Sunday, February 2, 2014

MEDITATION ON JOHN 3:19-21

The true test of a follower of Christ is not necessarily shown by the absence of sin, but by a fierce love and commitment toward the light. A willingness - constantly recommitted, moment to moment, day to day - to submit every thought, word and deed to the cleansing power of the purest light in the universe, exposes that which was hidden, rendering it powerless. 

Through the simple act of lifting up my darkest thoughts, my worst words and my most selfish deeds into the light that is Christ, everything that does not reflect light loses it's power and cannot stand in opposition to the righteousness of God. The perfection that the apostle Paul talked about is not being without sin in and of itself, but in the voluntary process of submitting our darkness to the light until it is no more. 

"And this is the judgement: the light has come into the world, and people loved the darkness rather than the light because their works were evil. For everyone who does wicked things hates the light and does not come to the light, lest his works should be exposed. But whoever does what is true comes to the light so that it may be clearly  seen that his works have been carried out in God."

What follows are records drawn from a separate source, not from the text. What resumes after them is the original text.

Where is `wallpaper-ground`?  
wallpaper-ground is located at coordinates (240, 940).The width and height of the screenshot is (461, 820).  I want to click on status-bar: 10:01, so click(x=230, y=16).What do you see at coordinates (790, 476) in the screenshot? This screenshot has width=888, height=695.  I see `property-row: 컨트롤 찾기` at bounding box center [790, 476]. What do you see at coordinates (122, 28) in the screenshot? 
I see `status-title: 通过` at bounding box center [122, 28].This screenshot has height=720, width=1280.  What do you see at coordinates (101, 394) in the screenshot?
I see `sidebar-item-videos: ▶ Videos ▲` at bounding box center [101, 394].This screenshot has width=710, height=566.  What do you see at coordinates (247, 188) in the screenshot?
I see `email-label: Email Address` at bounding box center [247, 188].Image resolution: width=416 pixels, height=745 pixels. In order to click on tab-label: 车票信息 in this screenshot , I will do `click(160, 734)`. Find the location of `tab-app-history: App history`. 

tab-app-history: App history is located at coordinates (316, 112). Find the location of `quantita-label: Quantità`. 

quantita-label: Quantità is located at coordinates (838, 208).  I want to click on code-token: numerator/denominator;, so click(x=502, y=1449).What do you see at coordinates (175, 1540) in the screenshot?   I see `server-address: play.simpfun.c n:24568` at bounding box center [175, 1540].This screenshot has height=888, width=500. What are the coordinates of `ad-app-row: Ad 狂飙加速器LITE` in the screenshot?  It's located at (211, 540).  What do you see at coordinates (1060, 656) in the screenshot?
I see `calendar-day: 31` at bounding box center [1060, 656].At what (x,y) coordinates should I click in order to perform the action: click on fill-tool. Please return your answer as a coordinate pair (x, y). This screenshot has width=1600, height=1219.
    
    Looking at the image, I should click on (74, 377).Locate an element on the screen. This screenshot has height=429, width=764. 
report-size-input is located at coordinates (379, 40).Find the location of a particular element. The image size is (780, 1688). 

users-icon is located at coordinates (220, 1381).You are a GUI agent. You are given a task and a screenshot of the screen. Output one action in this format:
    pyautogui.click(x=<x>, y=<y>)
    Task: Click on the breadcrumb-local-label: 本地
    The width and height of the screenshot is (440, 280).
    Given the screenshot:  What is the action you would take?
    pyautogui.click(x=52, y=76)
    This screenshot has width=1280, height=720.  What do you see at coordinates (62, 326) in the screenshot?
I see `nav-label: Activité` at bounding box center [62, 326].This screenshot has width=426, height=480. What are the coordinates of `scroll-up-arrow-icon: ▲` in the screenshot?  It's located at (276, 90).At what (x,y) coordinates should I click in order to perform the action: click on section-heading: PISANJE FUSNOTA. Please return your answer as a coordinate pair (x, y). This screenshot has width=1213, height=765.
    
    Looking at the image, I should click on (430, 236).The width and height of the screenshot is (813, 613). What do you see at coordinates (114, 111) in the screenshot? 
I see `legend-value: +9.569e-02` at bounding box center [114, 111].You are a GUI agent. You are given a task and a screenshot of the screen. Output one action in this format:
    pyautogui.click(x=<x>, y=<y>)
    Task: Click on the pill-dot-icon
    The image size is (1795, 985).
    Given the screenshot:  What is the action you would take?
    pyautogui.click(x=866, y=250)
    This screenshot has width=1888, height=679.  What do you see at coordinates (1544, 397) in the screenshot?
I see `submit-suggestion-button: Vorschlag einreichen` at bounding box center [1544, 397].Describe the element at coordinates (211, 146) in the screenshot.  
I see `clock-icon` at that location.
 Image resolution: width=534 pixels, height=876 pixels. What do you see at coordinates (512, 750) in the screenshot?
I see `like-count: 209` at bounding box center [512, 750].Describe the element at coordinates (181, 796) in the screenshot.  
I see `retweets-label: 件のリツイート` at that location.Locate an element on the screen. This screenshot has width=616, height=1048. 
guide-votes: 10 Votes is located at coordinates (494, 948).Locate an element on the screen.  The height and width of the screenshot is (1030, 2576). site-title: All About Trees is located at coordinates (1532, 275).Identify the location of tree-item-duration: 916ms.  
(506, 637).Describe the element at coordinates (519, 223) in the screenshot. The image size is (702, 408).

That's the conundrum. No one who does evil wants the light to hit those things. So the difference between a pure heart and an evil heart is not one who has no sin, but one, who by virtue of their will, chooses the light, which requires humility. Voluntarily exposing things that bring shame is and act of humility which leads to repentance; with true repentance coming in through the repetition of admission of it, submission of it to the light, which brings about the change of direction; effectively exchanging shame for joy, ashes for beauty, mourning for gladness. 

God takes what was once conceived in darkness, through the act of humility in repentance, and through the blood of Christ it is transformed into an act carried out in God. That's the truest picture of grace I can imagine. Taking the very ugliest of things in me and transforming them into His righteousness. But unless I change my mind - which is my acknowledgement of my need for his grace - and decide that I want to love his light and risk the humiliation of exposing my darkest things to it, then I render his grace powerless in my life.